From the text on the optimization procedure, return word for word the part that begins at the words "Some expressions (e.g., ReadParquet)" and stops after the words "to low-level graphs.".

**Exercise passage:**
════════════════
Optimization Procedure¶
Expressions form a directed graph structure: when one expression is passed as an operand to another, it becomes a dependency. While this starts as a tree, deduplication by name quickly transforms it into a directed acyclic graph (DAG) — a key property for optimization.
The optimizer currently performs the following five steps:
Simplify
Rewrite / Tune
Lower
Simplify (again)
Fuse
Simplify¶
Simplification rewrites expressions into more optimal but semantically equivalent forms. A common example is pushing projections or filters down the graph to reduce computation earlier.
Constraints for simplification (not enforced at runtime):
The number of partitions (npartitions) must not increase.
No computations with side effects (e.g., computing divisions) may occur.
Rewrite / Tune¶
This step implements performance tuning based on heuristics. Typically this targets a more efficient intermediate partitioning.
Two examples:
Fuse I/O operations based on column projection (e.g.,
FusedIO
)Choose an appropriate
split_out
to balance partitioning
This step does not alter the logical meaning of expressions but adjusts execution-related parameters.
Lowering¶
At this stage, abstract operations are transformed into concrete execution strategies.
For example:
A logical Merge
might become a BlockwiseMerge
if the input DataFrames are already partitioned appropriately.
In less favorable cases, a general HashJoinP2P
might be selected instead.
This marks the transition from logical to physical plan, akin to traditional query planners.
After lowering, a second simplification step is applied to the resulting expressions.
Fuse¶
Linear chains of blockwise tasks are combined into a single task, minimizing scheduler overhead.
Walking the Graph During Optimization¶
Each optimizer step traverses the expression graph until no further changes are found. The traversal typically follows this pattern (using Expr.simplify as an example):
Call
simplify_once
, which:- Calls
_simplify_down
on self (the current expression). This downward pass: Only has access to the current node and its operands
May return a new (optimized) expression or None
- Calls
If a new expression is returned, check whether its name has changed (as unchanged names imply no effective change).
- Then call
_simplify_up
on each dependency, passing in the parent node and a map of dependents. This upward pass: Has access to context across branches (e.g., siblings, shared parents)
Returns a replacement for the parent expression
- Then call
Finally, the traversal recurses into dependencies by calling simplify_once
on each.
Note
Convergence and Memoization
Without safeguards, this recursive traversal could loop indefinitely or cause exponential blowups. Protections include:
Memoization by expression name
Detection of repeated subgraphs
Despite these, pathological cases occasionally arise (e.g. dask-expr#835).
Expressions as the Client-Scheduler Interface¶
Instead of transmitting low-level task graphs, we submit expressions directly to the scheduler. This reduces overhead but introduces complications:
The distributed.Client requires final task keys before submission.
Tokenization is non-deterministic across interpreters.
Optimization changes keys — so it must be run before submission to lock in key names and populate caches.
Some expressions (e.g., ReadParquet) require I/O to gather metadata like partition statistics. These steps must occur client-side, not on the scheduler, and are currently handled during lowering.
Legacy HighLevelGraph (HLG) Support¶
HighLevelGraph is a legacy representation still used by Dask Arrays, Bags, and Delayed objects. Despite its goal of deferring graph materialization, many code paths trigger unintended conversion to low-level graphs.
Key issues:
Low-level optimization often forces premature materialization.
HLG lacks knowledge of the collection type and required optimizations.
HLG does not encode postcompute behavior (e.g., how to combine partitions).
To bridge this gap, the HLGExpr
class wraps an HLG and implements the full expression interface. Materialization is delayed until the scheduler explicitly calls __dask_graph__
, at which point low-level optimization occurs. This ensures materialization and execution stay decoupled.
════════════════
**Data extract:**

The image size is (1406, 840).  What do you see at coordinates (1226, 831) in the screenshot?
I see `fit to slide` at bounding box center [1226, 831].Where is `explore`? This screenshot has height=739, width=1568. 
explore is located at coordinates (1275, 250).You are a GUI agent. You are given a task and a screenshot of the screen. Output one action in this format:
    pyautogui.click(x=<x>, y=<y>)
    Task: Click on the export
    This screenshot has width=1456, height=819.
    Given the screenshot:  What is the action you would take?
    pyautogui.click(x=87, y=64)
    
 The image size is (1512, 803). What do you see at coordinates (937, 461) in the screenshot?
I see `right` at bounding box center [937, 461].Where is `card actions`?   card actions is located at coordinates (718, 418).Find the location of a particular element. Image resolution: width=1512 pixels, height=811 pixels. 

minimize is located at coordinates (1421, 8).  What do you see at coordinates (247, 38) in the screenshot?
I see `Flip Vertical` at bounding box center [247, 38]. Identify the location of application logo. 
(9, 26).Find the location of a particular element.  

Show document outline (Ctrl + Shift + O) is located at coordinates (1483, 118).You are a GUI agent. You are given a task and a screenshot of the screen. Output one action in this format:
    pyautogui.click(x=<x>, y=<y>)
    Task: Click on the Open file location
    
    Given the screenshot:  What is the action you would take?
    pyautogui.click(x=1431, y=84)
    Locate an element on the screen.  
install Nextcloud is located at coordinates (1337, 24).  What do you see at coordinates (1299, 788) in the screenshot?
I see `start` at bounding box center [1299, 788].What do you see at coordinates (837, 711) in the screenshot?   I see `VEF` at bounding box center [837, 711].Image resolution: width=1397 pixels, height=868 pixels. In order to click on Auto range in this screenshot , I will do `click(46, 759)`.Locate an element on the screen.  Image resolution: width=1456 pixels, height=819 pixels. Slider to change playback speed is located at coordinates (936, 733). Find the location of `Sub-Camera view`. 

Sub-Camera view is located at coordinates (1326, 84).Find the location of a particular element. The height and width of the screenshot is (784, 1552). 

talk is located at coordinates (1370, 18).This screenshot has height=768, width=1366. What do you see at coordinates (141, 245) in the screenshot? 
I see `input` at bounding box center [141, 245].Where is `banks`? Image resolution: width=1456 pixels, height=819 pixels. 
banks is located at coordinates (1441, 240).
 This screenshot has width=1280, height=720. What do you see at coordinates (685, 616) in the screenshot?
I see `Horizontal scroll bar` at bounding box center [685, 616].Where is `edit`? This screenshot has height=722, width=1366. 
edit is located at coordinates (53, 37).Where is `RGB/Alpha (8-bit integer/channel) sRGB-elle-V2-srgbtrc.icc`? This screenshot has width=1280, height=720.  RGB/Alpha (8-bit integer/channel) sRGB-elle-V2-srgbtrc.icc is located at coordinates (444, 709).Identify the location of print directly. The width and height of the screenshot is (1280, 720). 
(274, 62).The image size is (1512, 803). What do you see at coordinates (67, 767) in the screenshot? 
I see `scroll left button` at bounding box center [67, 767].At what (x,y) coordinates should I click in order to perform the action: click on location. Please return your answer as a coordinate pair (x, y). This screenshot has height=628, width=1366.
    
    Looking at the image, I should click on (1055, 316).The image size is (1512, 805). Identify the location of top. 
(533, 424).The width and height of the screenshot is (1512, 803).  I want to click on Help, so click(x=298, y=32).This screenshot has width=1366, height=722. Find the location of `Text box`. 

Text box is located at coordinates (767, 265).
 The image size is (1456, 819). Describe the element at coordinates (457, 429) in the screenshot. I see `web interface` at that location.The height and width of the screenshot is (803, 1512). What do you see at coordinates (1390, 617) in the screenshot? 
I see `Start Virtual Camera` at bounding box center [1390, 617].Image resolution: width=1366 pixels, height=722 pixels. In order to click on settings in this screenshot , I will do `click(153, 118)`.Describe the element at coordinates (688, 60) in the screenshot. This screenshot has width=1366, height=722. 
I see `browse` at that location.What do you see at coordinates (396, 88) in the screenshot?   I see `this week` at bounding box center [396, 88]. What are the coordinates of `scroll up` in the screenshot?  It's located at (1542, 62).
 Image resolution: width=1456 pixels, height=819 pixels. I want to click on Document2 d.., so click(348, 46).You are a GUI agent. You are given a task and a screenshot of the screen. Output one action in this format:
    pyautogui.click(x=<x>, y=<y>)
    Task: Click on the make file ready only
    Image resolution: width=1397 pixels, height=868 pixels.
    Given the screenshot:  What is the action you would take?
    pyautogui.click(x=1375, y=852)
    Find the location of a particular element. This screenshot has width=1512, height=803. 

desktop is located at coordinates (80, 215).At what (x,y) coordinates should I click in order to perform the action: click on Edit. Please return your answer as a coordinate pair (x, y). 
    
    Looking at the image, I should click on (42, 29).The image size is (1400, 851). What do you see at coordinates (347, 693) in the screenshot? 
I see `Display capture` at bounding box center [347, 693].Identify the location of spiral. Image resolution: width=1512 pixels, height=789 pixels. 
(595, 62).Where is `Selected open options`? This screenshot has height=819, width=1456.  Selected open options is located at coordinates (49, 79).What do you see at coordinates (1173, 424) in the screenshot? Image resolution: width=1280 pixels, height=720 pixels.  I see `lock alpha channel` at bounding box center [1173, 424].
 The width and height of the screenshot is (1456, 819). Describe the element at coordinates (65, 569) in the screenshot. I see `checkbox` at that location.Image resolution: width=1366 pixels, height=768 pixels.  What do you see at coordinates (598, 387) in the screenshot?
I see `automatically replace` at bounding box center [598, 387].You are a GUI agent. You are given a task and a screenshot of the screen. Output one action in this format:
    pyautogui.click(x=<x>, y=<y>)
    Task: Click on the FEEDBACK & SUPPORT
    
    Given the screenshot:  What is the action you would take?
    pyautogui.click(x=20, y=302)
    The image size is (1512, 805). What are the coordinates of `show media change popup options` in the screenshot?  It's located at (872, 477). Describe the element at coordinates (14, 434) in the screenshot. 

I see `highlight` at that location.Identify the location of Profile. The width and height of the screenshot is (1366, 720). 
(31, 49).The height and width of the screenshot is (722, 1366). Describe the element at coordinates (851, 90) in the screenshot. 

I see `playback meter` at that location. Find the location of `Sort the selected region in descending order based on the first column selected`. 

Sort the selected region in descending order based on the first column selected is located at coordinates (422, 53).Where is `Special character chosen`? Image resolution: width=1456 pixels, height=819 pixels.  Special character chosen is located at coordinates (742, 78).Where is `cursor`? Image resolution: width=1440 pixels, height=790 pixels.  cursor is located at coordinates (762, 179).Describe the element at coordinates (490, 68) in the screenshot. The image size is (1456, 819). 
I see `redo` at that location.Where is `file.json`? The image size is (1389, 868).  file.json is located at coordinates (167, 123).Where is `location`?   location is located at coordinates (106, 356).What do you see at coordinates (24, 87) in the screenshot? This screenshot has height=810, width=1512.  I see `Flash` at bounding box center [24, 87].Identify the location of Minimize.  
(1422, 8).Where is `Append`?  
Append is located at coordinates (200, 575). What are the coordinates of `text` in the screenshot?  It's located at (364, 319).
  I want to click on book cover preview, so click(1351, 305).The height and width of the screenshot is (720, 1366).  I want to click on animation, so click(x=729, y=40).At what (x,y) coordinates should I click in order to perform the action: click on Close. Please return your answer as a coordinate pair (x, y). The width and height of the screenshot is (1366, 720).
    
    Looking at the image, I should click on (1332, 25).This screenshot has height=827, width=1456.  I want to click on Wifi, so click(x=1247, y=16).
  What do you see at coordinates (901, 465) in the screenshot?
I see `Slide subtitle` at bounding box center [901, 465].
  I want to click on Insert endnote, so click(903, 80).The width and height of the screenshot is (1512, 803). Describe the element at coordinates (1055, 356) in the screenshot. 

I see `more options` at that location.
════════════════
**Reply:**
Some expressions (e.g., ReadParquet) require I/O to gather metadata like partition statistics. These steps must occur client-side, not on the scheduler, and are currently handled during lowering.
Legacy HighLevelGraph (HLG) Support¶
HighLevelGraph is a legacy representation still used by Dask Arrays, Bags, and Delayed objects. Despite its goal of deferring graph materialization, many code paths trigger unintended conversion to low-level graphs.